**DOCUMENT EXCERPT:**
_____
Barcode Testers: What to Look For

 In 101

A barcode tester is a purpose-built device that reads and evaluates the quality of a printed barcode. It produces a final grade that represents the quality of the barcode.  It is important to use a barcode tester if you are the provider of those barcodes. For example if you are the graphics designer, pre-press service or printer, you might have legal responsibility for the barcodes. Even if you have contract language that protects you, your customer might be less than loyal if they encounter a problem with barcodes you provided.

Axion V6015

The standard used when a barcode tester grades a barcode is an ANSI (American National Standards Institute) or an international (ISO) specification—they are basically the same except that ANSI  grading is alphabetical (A through F); ISO grading is numerical (4.0 – 0.0).

Some people claim that a barcode scanner is an acceptable barcode tester. This is a dangerous belief, because scanners are not built to be a measurement tool. They are decoders. Using a scanner as a barcode tester is like using a stethoscope to diagnose a heart problem—it tells you a few things, but leaves out a lot of detail. It’s really not the right tool for the job.

When a barcode is marginal, some scanners won’t read it, others will. Which one do you believe? What is the problem? Is it getting better or worse as the print run continues? You just don’t know, and a scanner gives you no clues about what to do to improve the results. A barcode tester gives you all of this information—and more.

Some barcode testers just read the barcode and grade it, others do a lot more. For example, some can be programmed to test the barcode for certain industry standards such as the GS1 application standard. These barcode testers will tell you if the barcode is correctly structured to be compliant to the GS1 specification. This is important if the barcode is a consumer product going into retail point-of-sale, or a drug or healthcare device going into a medical point-of-care or patient care situation. Some barcode testers can be programmed to match the barcode to the product it was assigned to while also testing and grading its quality to the ANSI/ISO specifications. This is important—a barcode than scans perfectly but is on the wrong product is even more of a disaster than a barcode that doesn’t scan at all.


There are portable barcode testers, self-contained desk top barcode testers, and computer-tethered barcode testers.  Some are convertible and can be PC-tethered or portable.
_____
(Stored data)
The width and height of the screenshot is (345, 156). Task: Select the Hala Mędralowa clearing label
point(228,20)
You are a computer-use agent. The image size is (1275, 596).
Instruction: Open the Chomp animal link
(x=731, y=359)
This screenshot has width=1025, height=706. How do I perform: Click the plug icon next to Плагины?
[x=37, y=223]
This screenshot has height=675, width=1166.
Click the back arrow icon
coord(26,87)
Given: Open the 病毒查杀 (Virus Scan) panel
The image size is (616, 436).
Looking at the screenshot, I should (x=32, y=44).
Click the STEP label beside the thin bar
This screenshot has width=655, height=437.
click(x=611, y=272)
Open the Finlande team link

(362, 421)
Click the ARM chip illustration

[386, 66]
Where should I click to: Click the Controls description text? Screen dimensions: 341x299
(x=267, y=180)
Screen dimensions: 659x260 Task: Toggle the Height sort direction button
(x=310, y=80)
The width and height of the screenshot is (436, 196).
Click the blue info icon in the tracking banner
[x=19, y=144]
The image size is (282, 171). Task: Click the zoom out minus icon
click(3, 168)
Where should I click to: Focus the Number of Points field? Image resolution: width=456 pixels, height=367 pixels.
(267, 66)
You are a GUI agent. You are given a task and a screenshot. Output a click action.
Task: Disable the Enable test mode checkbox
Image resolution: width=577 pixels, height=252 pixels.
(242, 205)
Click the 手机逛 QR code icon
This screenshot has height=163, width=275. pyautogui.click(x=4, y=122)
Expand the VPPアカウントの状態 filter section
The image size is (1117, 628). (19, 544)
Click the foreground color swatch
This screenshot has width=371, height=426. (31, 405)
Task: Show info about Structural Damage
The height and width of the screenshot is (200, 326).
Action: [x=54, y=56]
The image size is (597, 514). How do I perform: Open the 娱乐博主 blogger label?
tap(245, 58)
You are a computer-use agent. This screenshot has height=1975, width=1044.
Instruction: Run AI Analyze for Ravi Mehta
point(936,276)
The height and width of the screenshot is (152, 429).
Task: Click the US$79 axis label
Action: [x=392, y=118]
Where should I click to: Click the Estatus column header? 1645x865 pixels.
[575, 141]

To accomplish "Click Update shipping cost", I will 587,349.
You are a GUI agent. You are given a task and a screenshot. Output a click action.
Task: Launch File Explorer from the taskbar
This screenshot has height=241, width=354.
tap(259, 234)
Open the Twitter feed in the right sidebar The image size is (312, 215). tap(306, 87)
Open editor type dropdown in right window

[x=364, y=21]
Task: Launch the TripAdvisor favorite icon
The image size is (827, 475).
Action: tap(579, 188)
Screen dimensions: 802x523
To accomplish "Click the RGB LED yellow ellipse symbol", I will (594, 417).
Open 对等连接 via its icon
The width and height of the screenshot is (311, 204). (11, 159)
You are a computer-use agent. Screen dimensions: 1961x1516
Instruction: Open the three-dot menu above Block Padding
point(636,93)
_____
**ACTION ITEM:** Reproduce the barcode tester text starting with "The standard used" and going on through "for the job.", swapping "stethoscope" out for "thermometer". These rows have no connection to the barcode tester text.

**OUTPUT FOR THIS TASK:**
The standard used when a barcode tester grades a barcode is an ANSI (American National Standards Institute) or an international (ISO) specification—they are basically the same except that ANSI  grading is alphabetical (A through F); ISO grading is numerical (4.0 – 0.0).

Some people claim that a barcode scanner is an acceptable barcode tester. This is a dangerous belief, because scanners are not built to be a measurement tool. They are decoders. Using a scanner as a barcode tester is like using a thermometer to diagnose a heart problem—it tells you a few things, but leaves out a lot of detail. It’s really not the right tool for the job.